Jer. 32:1-3a, 6-15 [Amos 6:1a, 4-7]
Ps. 91:1-6, 14-16 [Ps. 146]
I Tim. 6:6-19
Luke 16:19-31

The biblical diatribe against the rich is not a condemnation of riches. Indeed, those who are rich have a rule of life set before them, a way to be both wealthy and spiritually well. “As for those who in the present age are rich,” writes the author of the First Letter to Timothy, “command them not to be haughty, or to set their hopes of the uncertainty of riches, but rather on God who richly provides us with everything for our enjoyment. They are to do good, to be rich in good works, generous, and ready to share, thus storing up for themselves the treasure of a good foundation for the future, so that they may take hold of the life that really is life” (I Tim. 6:17-19).

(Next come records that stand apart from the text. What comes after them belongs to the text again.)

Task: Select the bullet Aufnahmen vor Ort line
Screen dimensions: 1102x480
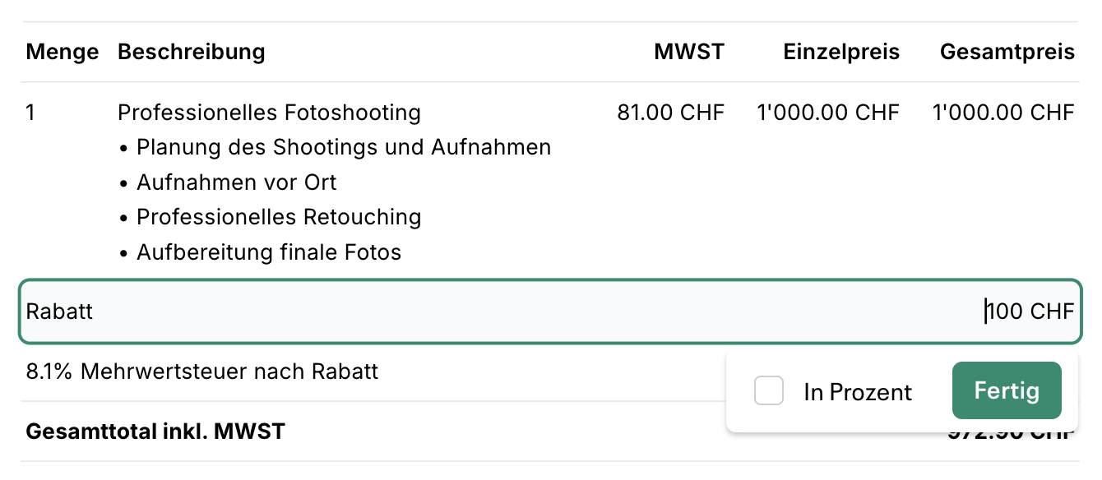Action: [237, 182]
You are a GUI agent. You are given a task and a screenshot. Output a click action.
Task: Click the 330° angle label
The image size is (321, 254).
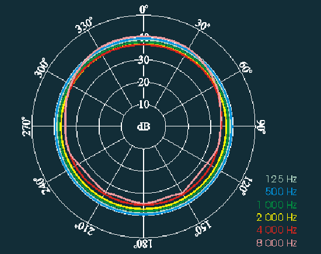(83, 25)
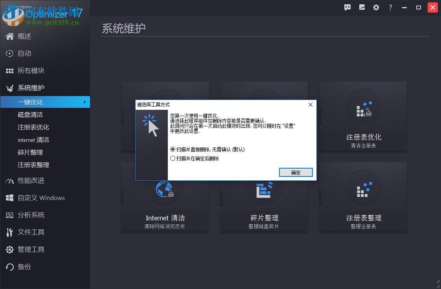Click the notes/edit icon in the title bar

coord(362,7)

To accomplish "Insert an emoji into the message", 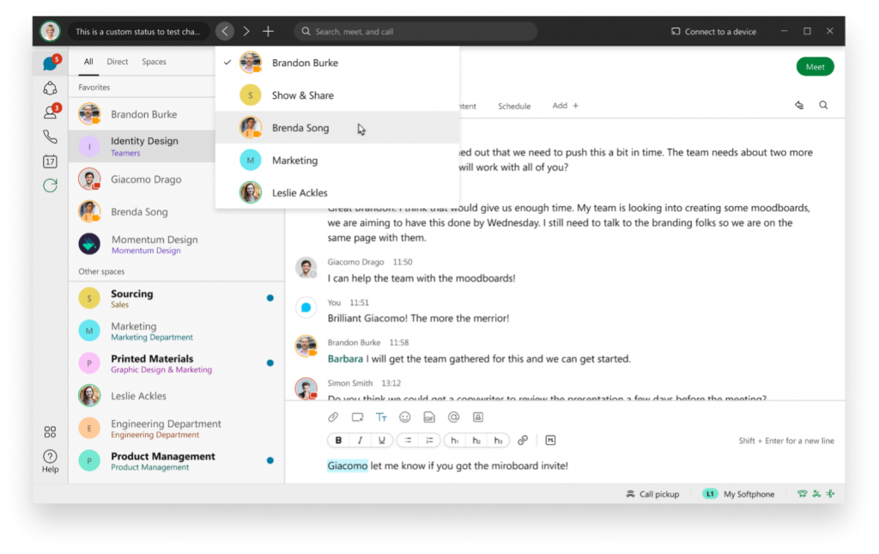I will [x=404, y=417].
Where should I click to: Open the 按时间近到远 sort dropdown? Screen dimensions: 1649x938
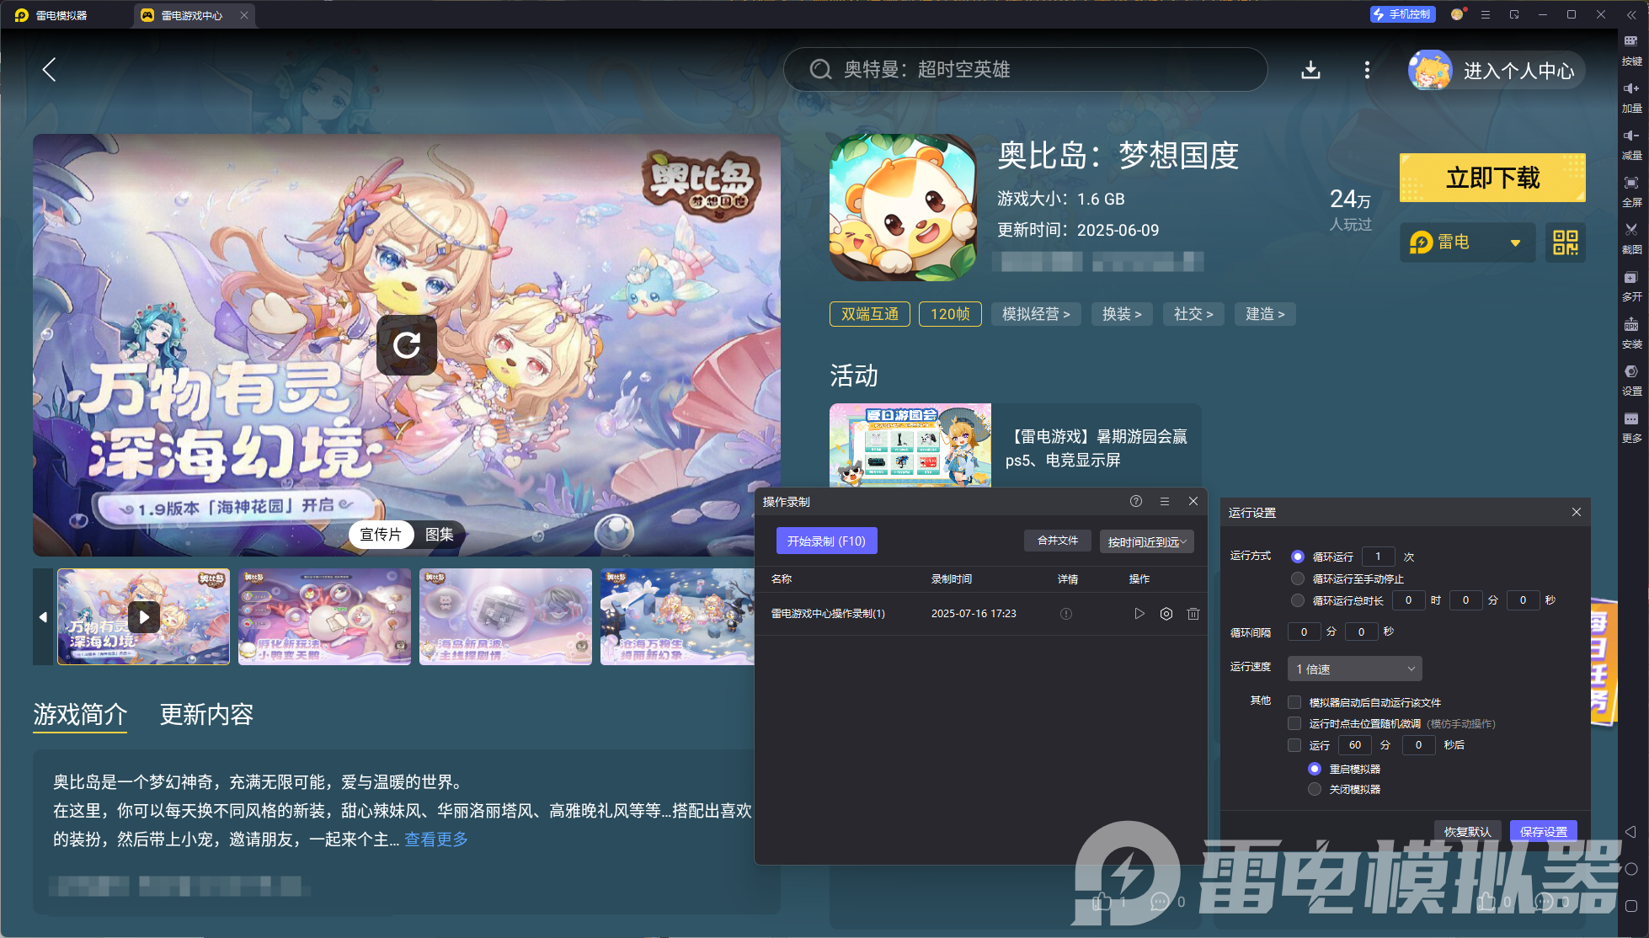pyautogui.click(x=1146, y=541)
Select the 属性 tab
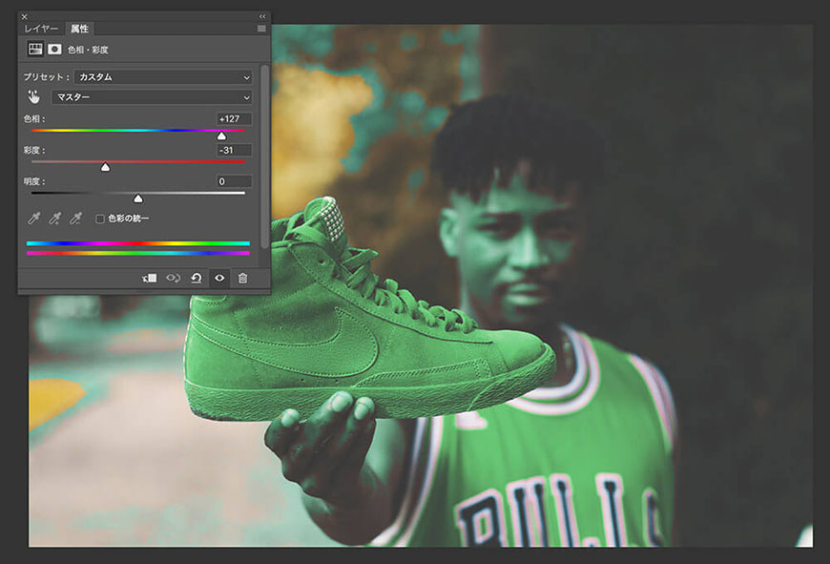830x564 pixels. (80, 30)

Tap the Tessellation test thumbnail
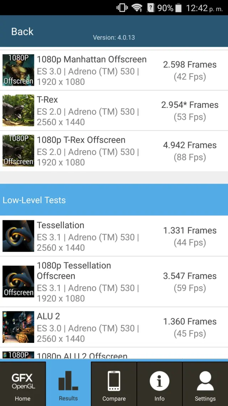(18, 236)
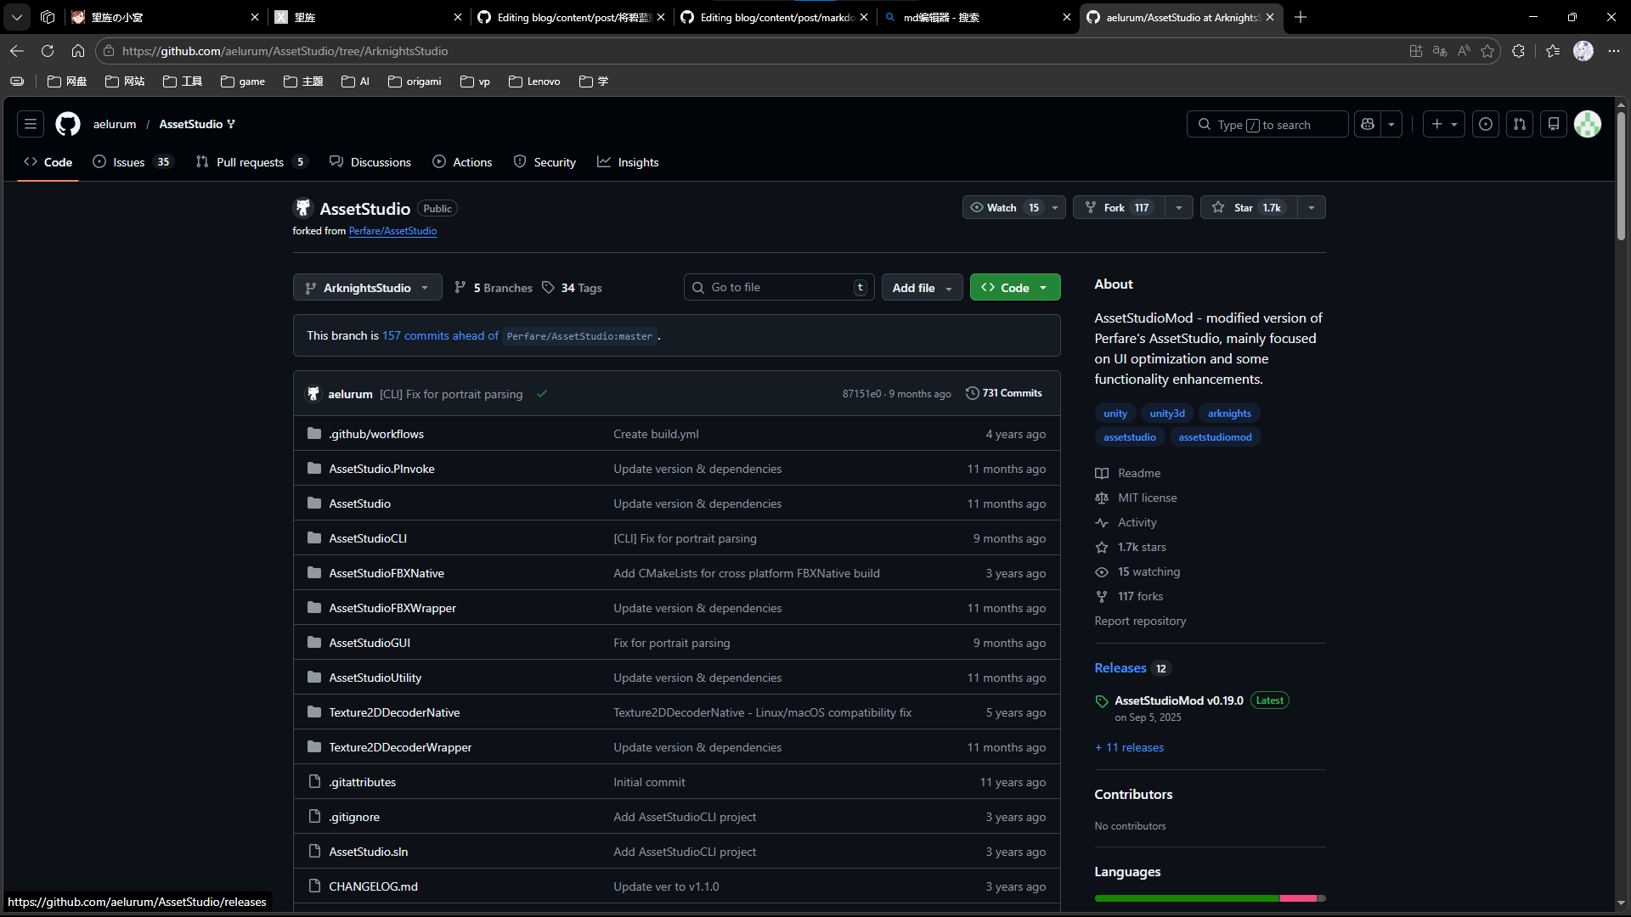This screenshot has width=1631, height=917.
Task: Open the green Code dropdown
Action: pyautogui.click(x=1014, y=288)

What does it profit a man if he gains the whole world and loses the life that is really life? The rich need God because God provides everything, even life itself; and the rich need to give and share because generosity increases personal and communal joy.

By world standards, the few that read these words are likely among the rich, unconcerned about daily survival and surrounded by creature comforts unimaginable for most of human history. So, the rule of life applies: (1) Be not haughty; (2) Set not your hope on uncertain riches; (3) Hope in God who provides everything; (4) Do good; (5) Be rich in good works; (6) Be generous and thereby store up the treasure of a good foundation for the future; (6) Seek God, the life that is really life. In this way, and by the inward and assisting grace of God, a rich person need not, in the end, look up from Hades, a place to torment and flames, to cry for help from Father Abraham and Lazarus (Luke 16:22-24). If a rich person has shown mercy in this present life, God will show mercy and reveal love and unfold heavenly treasures. Riches, nonetheless, are a risk and involve serious temptations.

This is proven every day. “Those who want to be rich fall into temptation and are trapped by many senseless and harmful desires that plunge people into ruin and destruction” (I Tim. 6:9). One of the most serious dangers is a creeping and growing indifference to human need, a sense of entitlement about wealth as merely one’s own coupled with a conviction that those who are less well-off or needy have only themselves to blame. Listen as the prophet Amos describes the danger, and notice that it isn’t luxury itself he condemns.

“Alas for those who lie on beds of ivory, and lounge on their couches, and eat lambs from the flock, and calves from the stall; who sing idle songs to the sound of harps, and like David improvise on instruments of music; who drink wine from bowls, and anoint themselves with the finest oils” (Amos 6:4-6a). There is a measure of the good life in this description, but it is spoiled by these words: “but they are not grieved over the ruin of Joseph” (Amos 6:6b). The wealthy, in this context, care not for the common good and are indifferent to injustice. The prophet speaks for God, “You trample on the poor and take from them levies of the grain . . . you who afflict the righteous, who take a bribe, and push aside the needy in the gate” (Amos 5:11-12).

The rich have their temptations, but they also have opportunities for great gain in godliness. This takes discipline and humility and a determined generosity rooted in mercy. This is hard, but not impossible.

Look It Up:  I Tim. 6:17-19

Think About It:  Make this a Rule of Life.